Pull out every line of the listing below where "Royalton" appears.

## RECORDS FOR THIS EXERCISE
↓

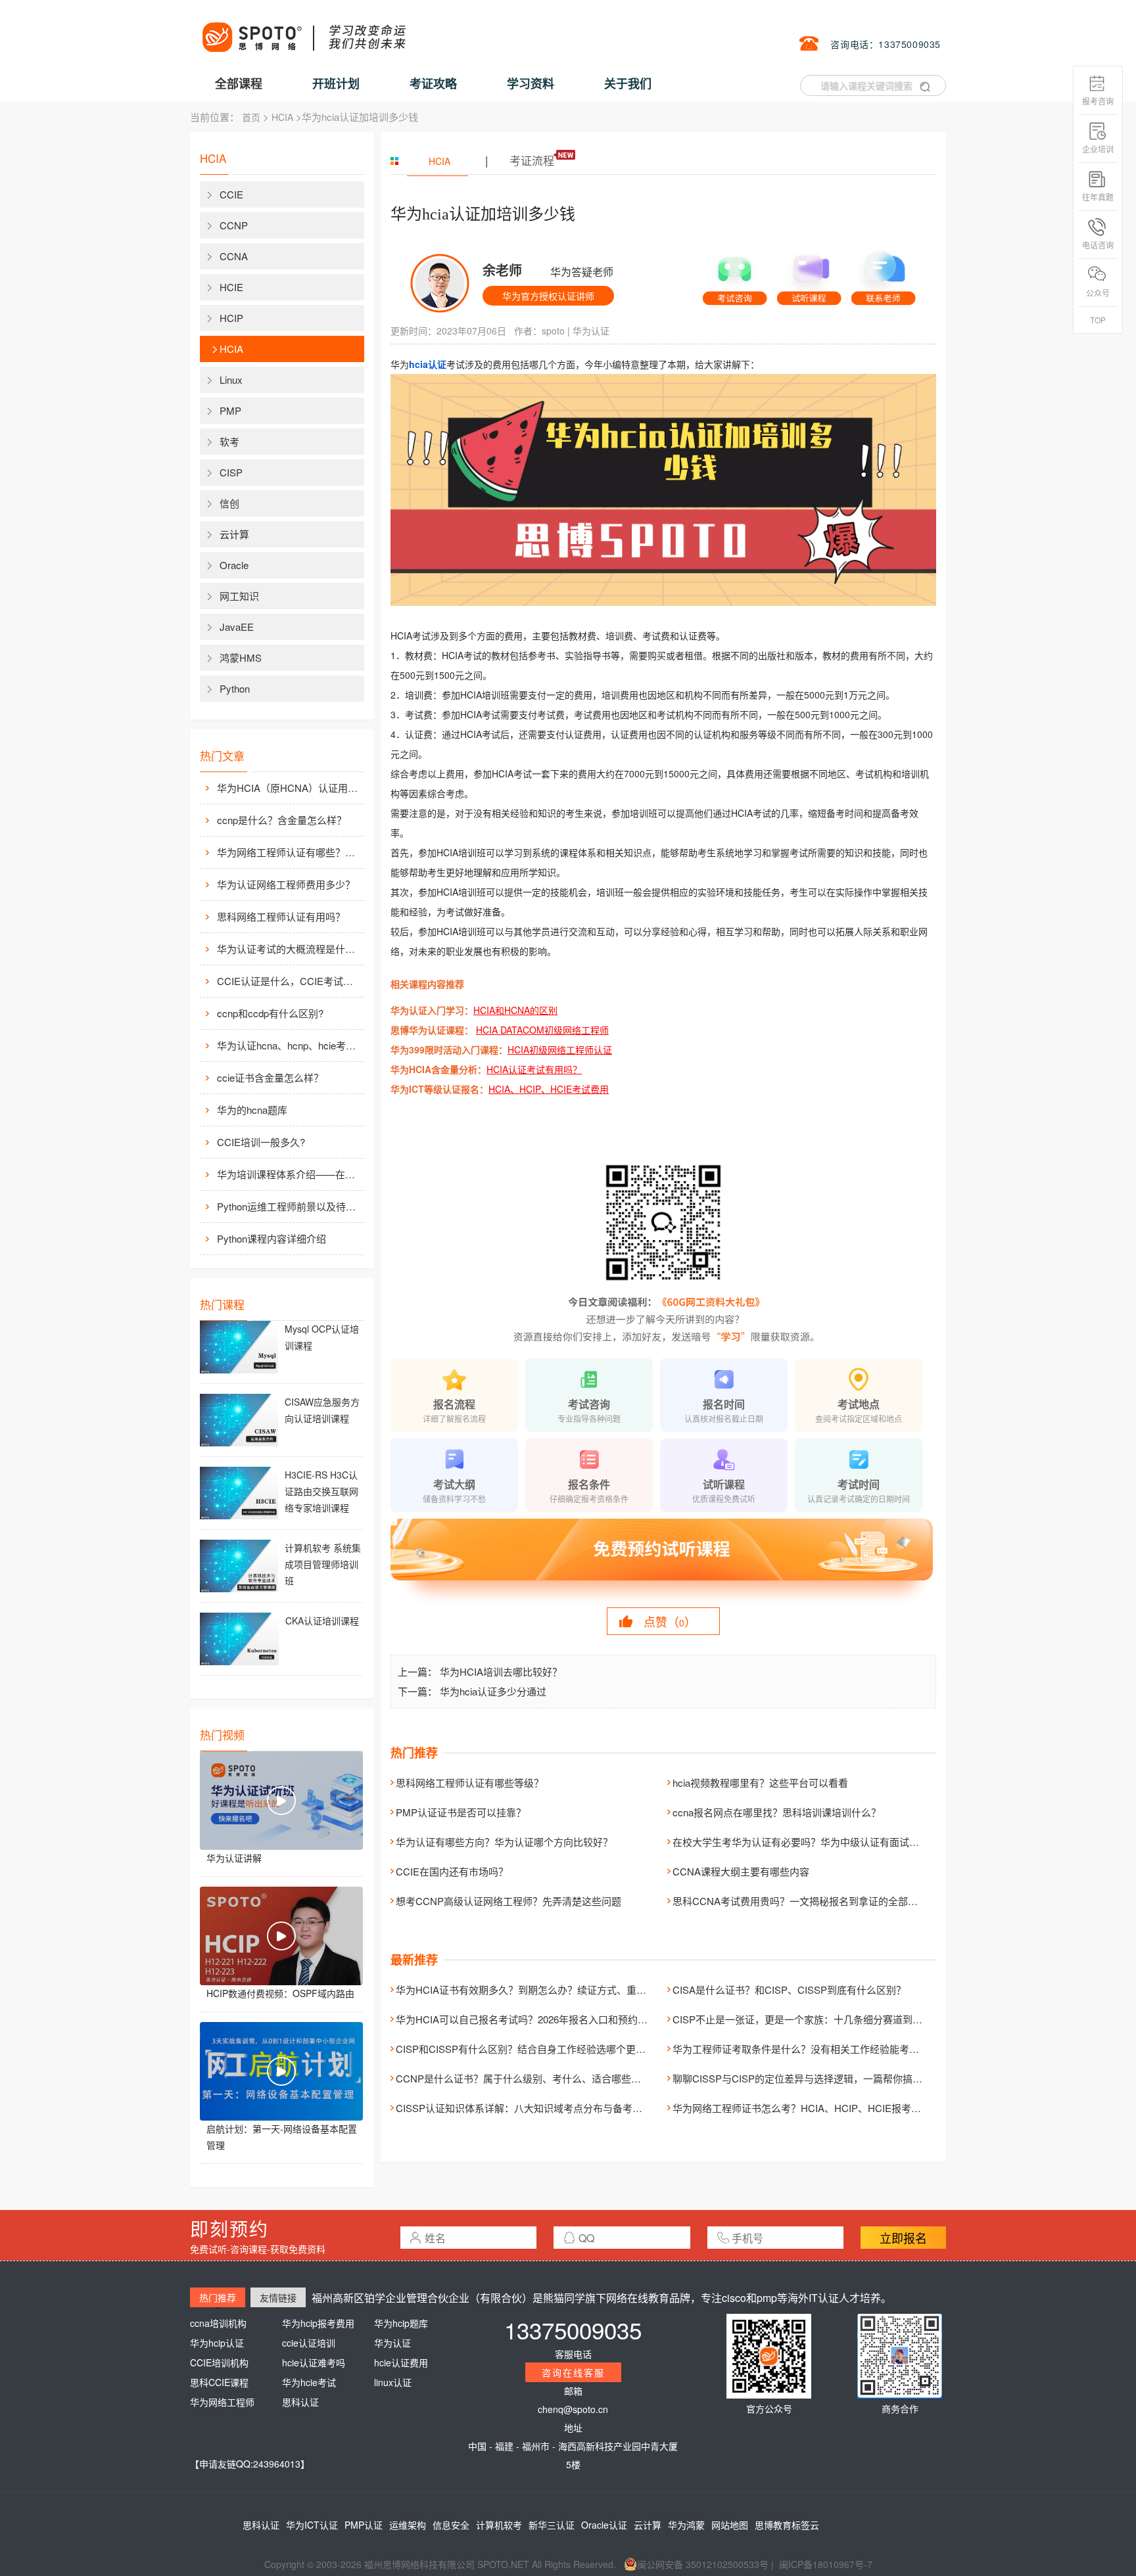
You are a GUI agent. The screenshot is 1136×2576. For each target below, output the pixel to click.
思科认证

↑
↓

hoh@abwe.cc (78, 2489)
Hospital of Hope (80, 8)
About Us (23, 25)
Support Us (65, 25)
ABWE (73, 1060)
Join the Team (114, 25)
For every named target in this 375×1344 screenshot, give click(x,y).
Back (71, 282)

↑
↓

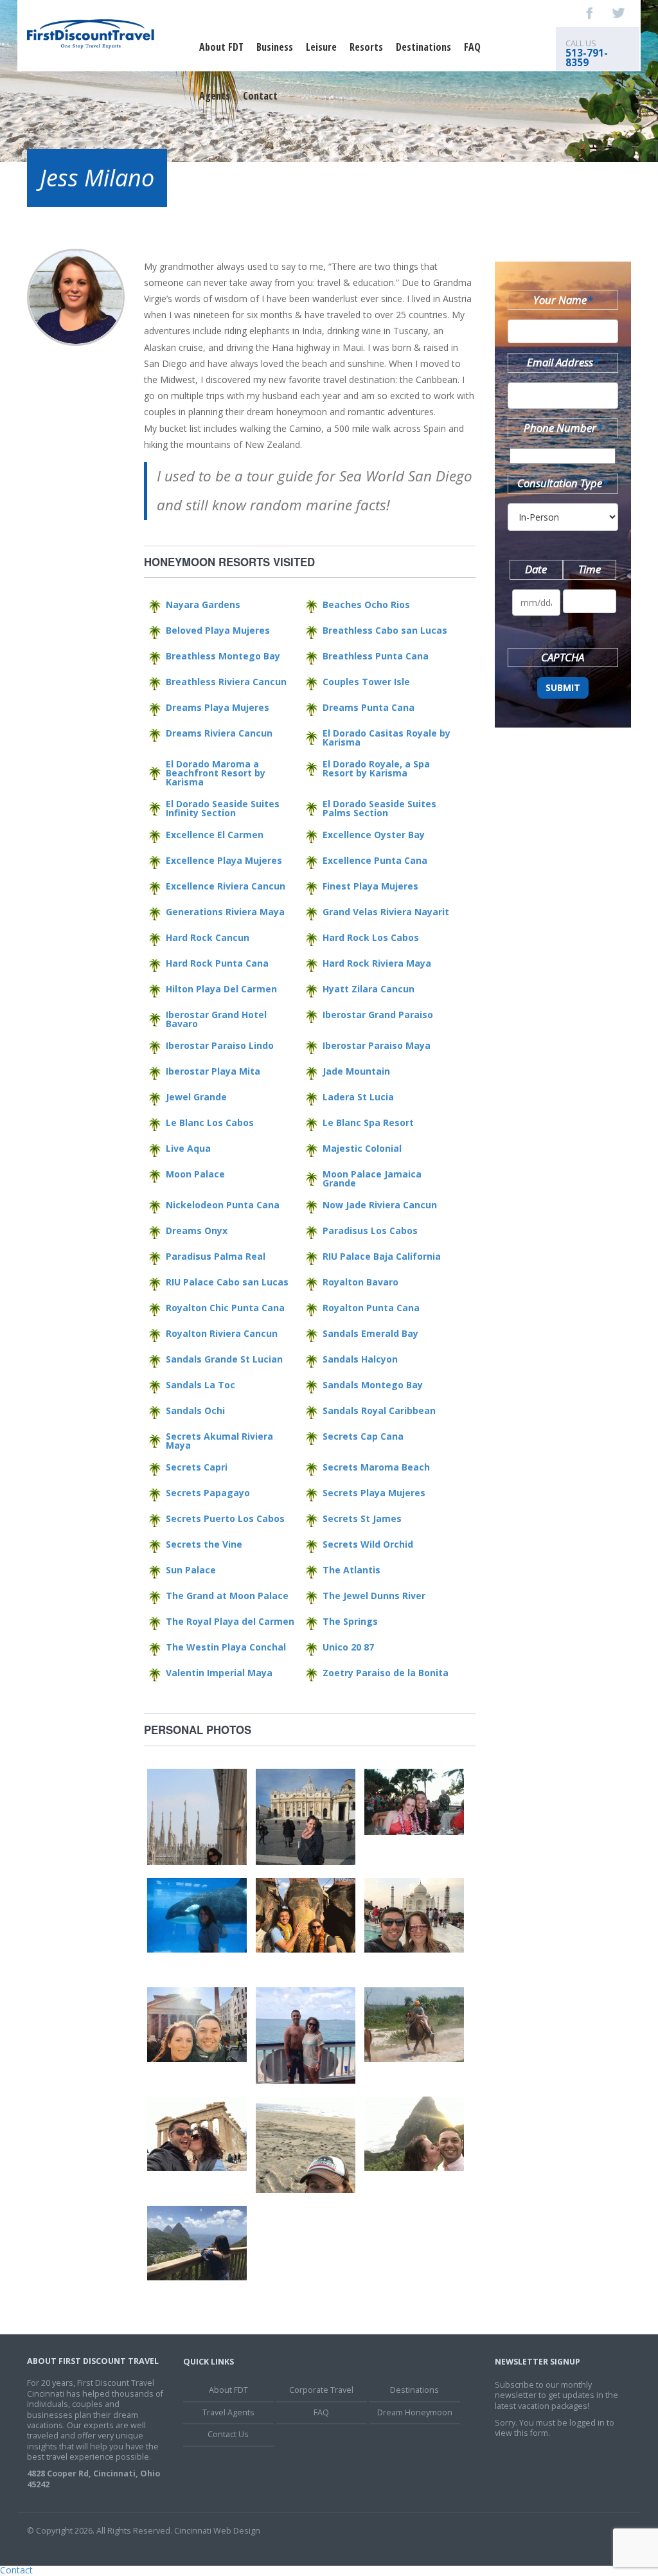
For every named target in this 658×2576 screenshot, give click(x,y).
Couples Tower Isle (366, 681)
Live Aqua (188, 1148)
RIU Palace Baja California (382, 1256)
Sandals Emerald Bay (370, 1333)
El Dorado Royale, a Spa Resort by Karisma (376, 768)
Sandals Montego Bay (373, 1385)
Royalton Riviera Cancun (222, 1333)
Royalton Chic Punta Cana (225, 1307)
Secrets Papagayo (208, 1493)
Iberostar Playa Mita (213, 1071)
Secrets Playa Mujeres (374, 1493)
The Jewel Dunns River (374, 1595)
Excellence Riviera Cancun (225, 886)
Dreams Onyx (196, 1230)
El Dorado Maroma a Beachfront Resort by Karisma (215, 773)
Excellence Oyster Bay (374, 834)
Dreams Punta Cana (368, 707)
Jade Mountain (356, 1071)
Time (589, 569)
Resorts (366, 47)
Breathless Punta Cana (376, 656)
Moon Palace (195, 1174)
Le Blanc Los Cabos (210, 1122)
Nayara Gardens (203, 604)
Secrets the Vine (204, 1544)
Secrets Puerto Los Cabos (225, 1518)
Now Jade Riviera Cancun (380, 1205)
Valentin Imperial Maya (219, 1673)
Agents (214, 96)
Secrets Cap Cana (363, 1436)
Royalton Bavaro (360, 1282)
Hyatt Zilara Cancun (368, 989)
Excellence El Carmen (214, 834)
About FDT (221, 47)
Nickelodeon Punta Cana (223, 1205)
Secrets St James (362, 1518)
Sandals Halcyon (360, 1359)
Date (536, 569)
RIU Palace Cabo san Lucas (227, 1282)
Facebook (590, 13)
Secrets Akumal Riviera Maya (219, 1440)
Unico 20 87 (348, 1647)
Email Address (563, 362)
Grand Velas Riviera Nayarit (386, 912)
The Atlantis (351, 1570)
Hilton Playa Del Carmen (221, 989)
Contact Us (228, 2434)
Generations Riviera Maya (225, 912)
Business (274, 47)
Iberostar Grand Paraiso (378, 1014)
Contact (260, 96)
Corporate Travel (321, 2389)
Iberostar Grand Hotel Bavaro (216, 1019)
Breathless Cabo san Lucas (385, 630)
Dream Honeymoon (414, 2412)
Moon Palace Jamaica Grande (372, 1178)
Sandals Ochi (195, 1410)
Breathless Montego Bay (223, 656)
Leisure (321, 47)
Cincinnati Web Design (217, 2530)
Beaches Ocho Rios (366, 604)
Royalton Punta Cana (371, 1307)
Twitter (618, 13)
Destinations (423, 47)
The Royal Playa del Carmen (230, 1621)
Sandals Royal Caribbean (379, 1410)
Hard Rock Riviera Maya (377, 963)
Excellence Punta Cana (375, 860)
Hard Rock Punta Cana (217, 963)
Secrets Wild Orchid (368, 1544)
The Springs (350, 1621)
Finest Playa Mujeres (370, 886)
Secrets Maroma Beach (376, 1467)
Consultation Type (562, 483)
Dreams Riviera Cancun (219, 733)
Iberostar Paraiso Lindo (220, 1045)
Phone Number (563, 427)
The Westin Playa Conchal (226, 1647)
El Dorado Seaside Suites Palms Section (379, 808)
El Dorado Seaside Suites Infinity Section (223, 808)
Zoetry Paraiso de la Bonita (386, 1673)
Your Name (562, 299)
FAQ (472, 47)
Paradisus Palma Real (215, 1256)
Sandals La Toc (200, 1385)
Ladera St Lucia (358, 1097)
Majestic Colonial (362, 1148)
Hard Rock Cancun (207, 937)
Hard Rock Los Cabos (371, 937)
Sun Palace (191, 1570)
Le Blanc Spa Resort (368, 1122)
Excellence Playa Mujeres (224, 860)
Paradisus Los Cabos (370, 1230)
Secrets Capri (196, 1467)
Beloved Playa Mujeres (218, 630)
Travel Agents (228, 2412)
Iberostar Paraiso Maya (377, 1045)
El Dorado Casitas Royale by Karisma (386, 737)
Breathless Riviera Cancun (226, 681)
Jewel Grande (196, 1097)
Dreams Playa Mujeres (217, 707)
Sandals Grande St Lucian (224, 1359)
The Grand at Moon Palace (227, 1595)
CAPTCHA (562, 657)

↑

## SOLUTION
Royalton Riviera Cancun (222, 1333)
Royalton Chic Punta Cana (225, 1307)
Royalton Bavaro (360, 1282)
Royalton Punta Cana (371, 1307)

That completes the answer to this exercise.